Globalization is defined as “the acceleration and intensification of interaction and integration among the people, companies, and governments of different nations,” with effects on “human well-being, on the environment, on culture, and on economic development and prosperity of societies across the world” (Rothenberg 2).
It has a rich history, dating back to the Han dynasty in 206 BC (UNESCO). Let’s take a look at the Silk Road. A cluster of Eurasian trade routes for silk and spice trade, it also served as an important vessel for cross-cultural exchange and communication. Without it, the prevalence of fine china in European culture wouldn’t have been possible, and Dutch painter Vermeer’s paintings would never have featured white and blue Chinese porcelain. From the 1650s onward, Chinese porcelain became extremely popular in Dutch culture because of their fascination with its uncommon design and structure, and transformed the standards for “china” and ceramic production on a worldwide scale.
More modern examples of globalization can be seen in the documentary Mardi Gras: Made in China. When asked where their beads were from, American party-goers were shocked to see and learn of the conditions of the youth working in Chinese bead factories. But that’s old news today, because let’s face it, isn’t everything made in China?
“As a cornerstone of contemporary globalization, modern information and communications technology has enabled transnational corporations to coordinate spatially scattered production, thereby allowing them to take advantage of low production costs in other parts of the world” (Yu Hong 459).
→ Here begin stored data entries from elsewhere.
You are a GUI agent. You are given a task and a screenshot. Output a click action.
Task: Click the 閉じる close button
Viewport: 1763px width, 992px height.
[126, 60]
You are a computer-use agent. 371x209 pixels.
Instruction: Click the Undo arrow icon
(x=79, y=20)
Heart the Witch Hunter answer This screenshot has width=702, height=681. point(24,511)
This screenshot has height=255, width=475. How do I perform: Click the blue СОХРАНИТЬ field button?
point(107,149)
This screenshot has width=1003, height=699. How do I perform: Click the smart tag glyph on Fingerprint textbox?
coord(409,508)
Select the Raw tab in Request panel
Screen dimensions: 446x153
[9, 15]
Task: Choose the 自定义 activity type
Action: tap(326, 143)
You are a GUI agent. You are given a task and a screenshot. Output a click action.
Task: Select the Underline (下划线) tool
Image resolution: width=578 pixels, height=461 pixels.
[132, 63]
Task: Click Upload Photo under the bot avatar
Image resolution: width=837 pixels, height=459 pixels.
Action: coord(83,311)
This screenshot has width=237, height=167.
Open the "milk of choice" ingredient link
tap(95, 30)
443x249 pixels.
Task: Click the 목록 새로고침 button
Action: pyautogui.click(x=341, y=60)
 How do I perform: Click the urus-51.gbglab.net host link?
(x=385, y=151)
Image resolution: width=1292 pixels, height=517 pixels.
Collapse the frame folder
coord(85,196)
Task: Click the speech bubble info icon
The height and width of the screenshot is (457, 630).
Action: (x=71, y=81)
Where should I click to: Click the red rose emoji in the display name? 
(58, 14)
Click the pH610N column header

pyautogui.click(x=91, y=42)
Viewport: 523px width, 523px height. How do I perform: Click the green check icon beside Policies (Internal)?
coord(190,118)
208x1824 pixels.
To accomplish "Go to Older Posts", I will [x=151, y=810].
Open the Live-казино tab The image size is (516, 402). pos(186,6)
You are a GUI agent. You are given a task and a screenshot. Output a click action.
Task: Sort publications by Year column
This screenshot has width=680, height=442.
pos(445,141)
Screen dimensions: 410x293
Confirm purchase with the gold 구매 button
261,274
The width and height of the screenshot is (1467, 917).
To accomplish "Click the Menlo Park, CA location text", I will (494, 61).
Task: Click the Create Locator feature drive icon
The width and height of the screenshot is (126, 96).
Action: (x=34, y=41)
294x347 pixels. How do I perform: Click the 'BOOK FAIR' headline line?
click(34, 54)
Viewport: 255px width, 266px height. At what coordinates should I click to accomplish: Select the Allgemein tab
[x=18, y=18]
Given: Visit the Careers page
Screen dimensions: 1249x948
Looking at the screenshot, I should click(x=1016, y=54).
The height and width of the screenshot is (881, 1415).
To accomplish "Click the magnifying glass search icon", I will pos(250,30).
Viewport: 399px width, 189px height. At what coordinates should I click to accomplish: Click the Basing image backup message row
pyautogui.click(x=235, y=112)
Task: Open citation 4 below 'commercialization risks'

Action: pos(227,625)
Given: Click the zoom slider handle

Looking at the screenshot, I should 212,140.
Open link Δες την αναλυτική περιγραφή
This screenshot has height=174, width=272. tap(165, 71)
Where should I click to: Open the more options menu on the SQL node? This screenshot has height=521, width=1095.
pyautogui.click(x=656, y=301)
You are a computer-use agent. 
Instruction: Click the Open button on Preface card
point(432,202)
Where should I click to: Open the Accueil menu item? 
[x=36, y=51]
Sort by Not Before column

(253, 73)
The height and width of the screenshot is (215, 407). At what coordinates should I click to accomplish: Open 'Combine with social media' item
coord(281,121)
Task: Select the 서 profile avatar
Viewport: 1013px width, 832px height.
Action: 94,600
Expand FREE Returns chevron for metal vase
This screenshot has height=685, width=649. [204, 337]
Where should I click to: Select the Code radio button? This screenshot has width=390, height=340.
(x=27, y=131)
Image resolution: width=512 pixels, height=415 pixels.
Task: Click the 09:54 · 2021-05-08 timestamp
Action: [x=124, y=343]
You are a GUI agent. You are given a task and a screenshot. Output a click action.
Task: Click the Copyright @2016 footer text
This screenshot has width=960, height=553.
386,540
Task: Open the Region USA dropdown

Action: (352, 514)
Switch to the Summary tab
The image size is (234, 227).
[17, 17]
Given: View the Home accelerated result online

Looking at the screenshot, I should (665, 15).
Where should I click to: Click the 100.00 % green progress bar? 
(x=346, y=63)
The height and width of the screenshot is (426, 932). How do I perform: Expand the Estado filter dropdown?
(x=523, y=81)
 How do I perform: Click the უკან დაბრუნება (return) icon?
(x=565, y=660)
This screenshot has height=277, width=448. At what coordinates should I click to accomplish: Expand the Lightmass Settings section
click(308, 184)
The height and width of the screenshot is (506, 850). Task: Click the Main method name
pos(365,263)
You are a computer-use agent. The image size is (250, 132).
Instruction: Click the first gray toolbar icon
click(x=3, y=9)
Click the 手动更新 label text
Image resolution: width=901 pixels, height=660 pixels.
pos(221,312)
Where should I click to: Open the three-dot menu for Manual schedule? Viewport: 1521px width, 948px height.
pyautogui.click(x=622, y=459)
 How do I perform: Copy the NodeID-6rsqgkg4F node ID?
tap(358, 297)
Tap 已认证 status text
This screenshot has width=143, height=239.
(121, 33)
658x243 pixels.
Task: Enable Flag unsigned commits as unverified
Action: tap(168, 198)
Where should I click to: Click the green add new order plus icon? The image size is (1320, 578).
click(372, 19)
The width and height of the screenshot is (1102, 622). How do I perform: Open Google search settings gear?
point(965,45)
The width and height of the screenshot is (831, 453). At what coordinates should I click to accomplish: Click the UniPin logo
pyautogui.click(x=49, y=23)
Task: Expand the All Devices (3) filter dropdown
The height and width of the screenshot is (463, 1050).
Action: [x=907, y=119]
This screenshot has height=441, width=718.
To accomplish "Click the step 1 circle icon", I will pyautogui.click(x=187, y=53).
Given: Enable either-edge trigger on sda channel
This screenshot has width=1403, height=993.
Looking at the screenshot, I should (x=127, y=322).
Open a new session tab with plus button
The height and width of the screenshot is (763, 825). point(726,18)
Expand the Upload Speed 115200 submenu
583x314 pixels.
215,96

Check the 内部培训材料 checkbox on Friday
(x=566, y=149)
What if we switch gears a bit, and take a look at something that is less noticeably “made in China”? Let’s talk about waste management.
Wang Jiuliang makes documentaries focusing on the effect of rapid urbanization and globalization on waste accumulation in the outskirts of China’s coastal cities.His documentary Plastic China tells the story of the US-China waste connection through individuals who work in rudimentary plastic processing plants.
Our recyclables from America and Europe are sent overseas to China’s landfills and processing plants where they are burned and sorted (by smell) into appropriate piles. Might as well start breathing in secondhand smoke and microwaving our plastic and Styrofoam take out boxes to up the toxic intake.
Sarcasm aside, this is just one of many examples highlighting an alternate narrative of global interconnectedness and its regional impacts. Clearly, there’s more to the story than we’ve been told.